You might have considered using a credit card to pay your tax bill, but you’ll be charged a fee of 1.88-2.35% for using credit, and potentially more (up to 3.93%) if you E-file. For example, if you owe $5,000 in taxes, that’s a fee of up to $196.50, plus your monthly credit card interest. Yikes. A better option is to request permission from the IRS to make installment payments on your tax bill. Do this by filing Form 9465 (Installment Agreement Request) with your 2012 return by April 15. You can generally suggest your own terms for installments, within reason. For example, if you owe $4,000, you might offer to pay $200 on the first of each month. Approval is generally automatic if you owe $25,000 or less and propose a repayment period of 60 months or less. Your request will be approved or rejected officially within 30 days of filing.
On approval of your installment plan, you’ll be charged a $105 “setup fee” (or $52, if you arrange for automatic withdrawals from your bank account). You’ll be charged interest (currently at 0.5% a month), which is probably much better than what you’ll get with other lenders.

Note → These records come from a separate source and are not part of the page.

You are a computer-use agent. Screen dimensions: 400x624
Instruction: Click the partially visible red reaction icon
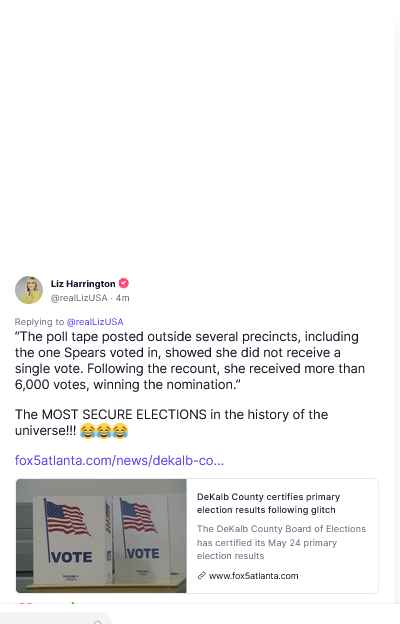(x=26, y=603)
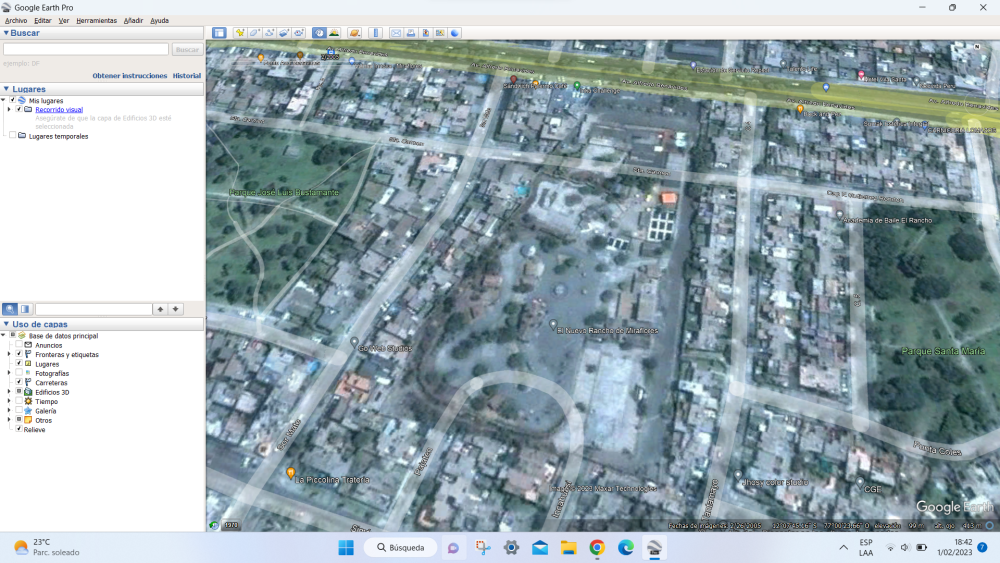Select the add polygon tool
The height and width of the screenshot is (563, 1000).
(255, 33)
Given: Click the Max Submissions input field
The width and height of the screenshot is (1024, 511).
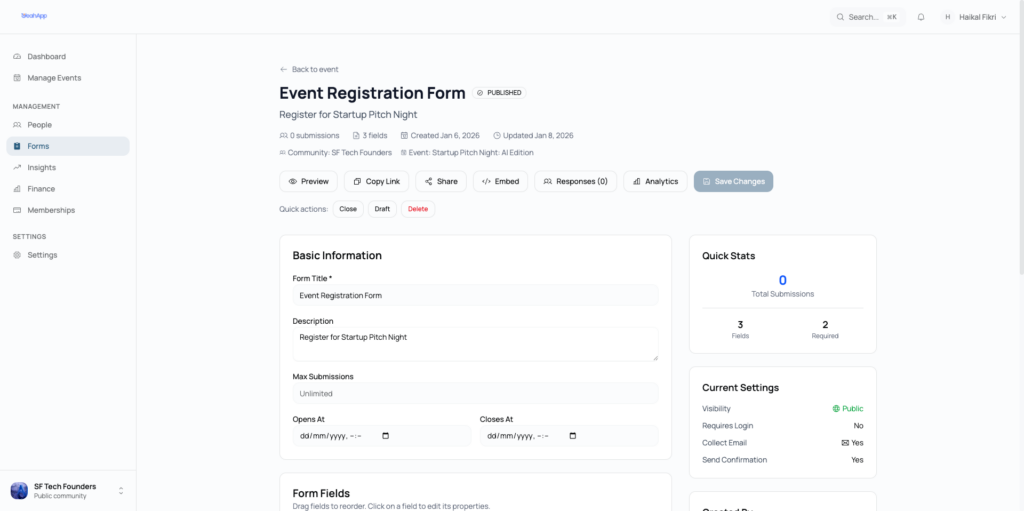Looking at the screenshot, I should [x=475, y=393].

Do keep in mind that, while the government is willing to help with your 2012 liability, it won’t agree to defer payments for later years while you’re paying the 2012 tab; if you are still paying off your 2010 tax bills, forget about an installment deal for 2012.
If your income decreased, in 2012, you may be newly eligible for the Earned Income Tax Credit. If you earned less than $50,270 in 2012, check to see if you qualify; some workers could receive as much as $5,981. Eligibility depends on your earned income and family size, but single people and people without kids are eligible, too. The online EITC Assistant can help you quickly determine your eligibility; find out if you qualify, then file accordingly.
The worst thing you can do when it’s time to file and pay your taxes is to do nothing. Extensions are simple, and if you can’t pay what you owe, consider your options wisely and take action in a timely manner.